Gut microbes are good for mood
Turns out that our societal penchant for fermented foods (think camembert, creamy Greek yoghurt and beer) might not be a bad thing. In fact, if recent research is anything to go by, it’s looking like a diet of the creamy and odourous might be the key to mental health.
Over the past few year, research has begun to accumulate which links mental health and the activity of the human gut’s microbiome. The microbiome, which is defined as the organisms which inhabit our stomach, small and large intestines, is populated by little micro-organisms which are ten times more in number than our own body’s cells.
Until recently, though, the connection was foggy. But now, thanks to the work of a team from Harvard Medical School and Massachusetts General Hospital, the influence seems to be clearer: good gut bacteria, and foods which promote their health, promote our mental health.
The research, published in the Journal of Physiological Anthropology, and lef by Dr Eva M. Selhub, examined the curious influence of fermented food and beverages on mental wellbeing.
They argued that fermented food partly explains the link between traditional dietary practices and positive mental health, given the fact that fermentation has long been practiced as a way to increase the nutritional value (and tastiness) of many foods.
Although they are not sure of exactly how the fermented foods promote mental health (whether it be due direct gut-to-brain communication, or indirect beneficial bodily changes associated with eating such foods, such as anti-inflammatory activity), they do have some ideas.
One is that fermented foods have been shown in prior research to have an effect on lipopolysaccharide (LPS), a toxin is implicated in depression.
Another proposes that an overall positive influence on our health from fermented foods (a balanced diet with plenty of microbe-friendly fermented goodies) could lead to improved neurotransmitter production in the brain (and consequently better mental health).

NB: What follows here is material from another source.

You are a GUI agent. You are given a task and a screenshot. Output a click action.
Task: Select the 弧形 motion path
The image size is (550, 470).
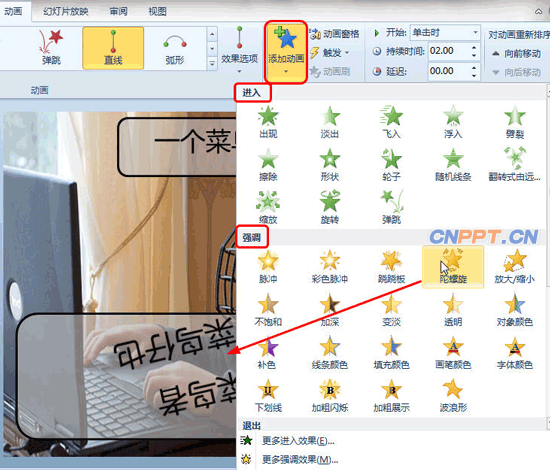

Interestingly, lactobacillus microbes (those little lovelies found in ‘Probiotic live cultured yogurt), reduce anxiety and depression, according to a study conducted on animals. In fact, the creatures experienced a neurotransmitter alteration that is similar to that experienced by people taking antidepressants.
Further, animals given Bifidobacteria supplements (which are also found in yogurt) were more able to maintain adequate levels of the brain-derived neurotrophic factor (BDNF), levels of which are known to be low in depression, the paper revealed.
The implications? When healthy adults were treated to daily doses of Lactobacillus and Bifidobacterium (num?), they experienced reductions in depression, anger, and anxiety.
The authors conclude that “Modern research is highlighting the potential value of ancestral dietary practices on mental health, and on resiliency against depression in particular. At the same time, there has been tremendous progress toward better understanding of the role played by the low-grade inflammation and the intestinal microbiome in human health and mental wellbeing.”
But beware: Not all the fermented and funky are good for you. Selhub’s team warn that not all fermented foods can be tarred with the same happy brush (some pickled vegetables can grow fungi that increase the production of N-nitroso compounds, which are suspected to be carcinogenic).